= Data to process =
━━━━━━━━━━━━━━━━━━━━
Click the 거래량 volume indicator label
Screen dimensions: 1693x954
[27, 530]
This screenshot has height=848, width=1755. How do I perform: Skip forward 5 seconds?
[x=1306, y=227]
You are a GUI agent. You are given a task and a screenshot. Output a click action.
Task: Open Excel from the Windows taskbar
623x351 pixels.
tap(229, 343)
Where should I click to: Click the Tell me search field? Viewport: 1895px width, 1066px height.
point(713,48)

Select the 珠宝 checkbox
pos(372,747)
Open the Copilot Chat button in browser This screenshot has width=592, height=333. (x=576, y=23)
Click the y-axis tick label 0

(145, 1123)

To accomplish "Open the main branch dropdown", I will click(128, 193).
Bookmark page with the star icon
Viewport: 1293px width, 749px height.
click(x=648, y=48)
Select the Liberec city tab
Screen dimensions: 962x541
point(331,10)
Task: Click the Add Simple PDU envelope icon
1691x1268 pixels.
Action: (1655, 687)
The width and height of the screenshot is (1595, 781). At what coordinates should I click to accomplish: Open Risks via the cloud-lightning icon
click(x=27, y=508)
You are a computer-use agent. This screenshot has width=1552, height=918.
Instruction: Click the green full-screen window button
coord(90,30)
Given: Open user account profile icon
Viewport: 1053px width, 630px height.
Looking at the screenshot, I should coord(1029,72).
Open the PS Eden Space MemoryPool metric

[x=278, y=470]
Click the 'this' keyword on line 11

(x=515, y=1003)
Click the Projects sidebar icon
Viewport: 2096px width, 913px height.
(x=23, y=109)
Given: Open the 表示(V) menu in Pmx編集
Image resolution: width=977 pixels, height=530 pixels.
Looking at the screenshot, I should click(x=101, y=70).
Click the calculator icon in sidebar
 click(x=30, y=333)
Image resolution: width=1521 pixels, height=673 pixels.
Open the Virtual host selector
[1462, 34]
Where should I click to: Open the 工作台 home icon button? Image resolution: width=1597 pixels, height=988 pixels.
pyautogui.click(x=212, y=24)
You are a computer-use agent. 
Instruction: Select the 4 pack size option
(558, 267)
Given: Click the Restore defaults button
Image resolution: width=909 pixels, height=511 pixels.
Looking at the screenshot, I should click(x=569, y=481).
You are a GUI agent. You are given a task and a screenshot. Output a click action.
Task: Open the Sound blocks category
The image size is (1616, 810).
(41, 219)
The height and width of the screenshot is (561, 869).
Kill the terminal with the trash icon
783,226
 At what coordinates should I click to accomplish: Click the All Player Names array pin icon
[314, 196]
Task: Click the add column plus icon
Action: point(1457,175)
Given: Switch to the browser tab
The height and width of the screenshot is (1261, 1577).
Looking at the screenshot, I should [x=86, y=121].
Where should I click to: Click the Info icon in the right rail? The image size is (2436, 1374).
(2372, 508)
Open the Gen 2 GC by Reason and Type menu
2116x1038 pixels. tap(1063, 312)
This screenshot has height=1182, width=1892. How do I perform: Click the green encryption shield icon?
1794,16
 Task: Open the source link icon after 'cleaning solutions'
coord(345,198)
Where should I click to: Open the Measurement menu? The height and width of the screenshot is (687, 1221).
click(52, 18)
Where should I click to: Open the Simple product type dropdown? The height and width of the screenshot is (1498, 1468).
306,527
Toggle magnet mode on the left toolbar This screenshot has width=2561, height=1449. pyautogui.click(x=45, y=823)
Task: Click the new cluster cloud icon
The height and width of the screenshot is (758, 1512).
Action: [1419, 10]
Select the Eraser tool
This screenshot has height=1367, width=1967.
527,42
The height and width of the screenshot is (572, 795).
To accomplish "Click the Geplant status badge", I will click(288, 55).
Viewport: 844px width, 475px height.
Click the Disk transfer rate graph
━━━━━━━━━━━━━━━━━━━━
= Instructions to follow =
Go through the material and report each line that holds the string "agent".

= Task output =
You are a GUI agent. You are given a task and a screenshot. Output a click action.
You are a computer-use agent. This screenshot has width=1552, height=918.
You are a computer-use agent. 
You are a GUI agent. You are given a task and a screenshot. Output a click action.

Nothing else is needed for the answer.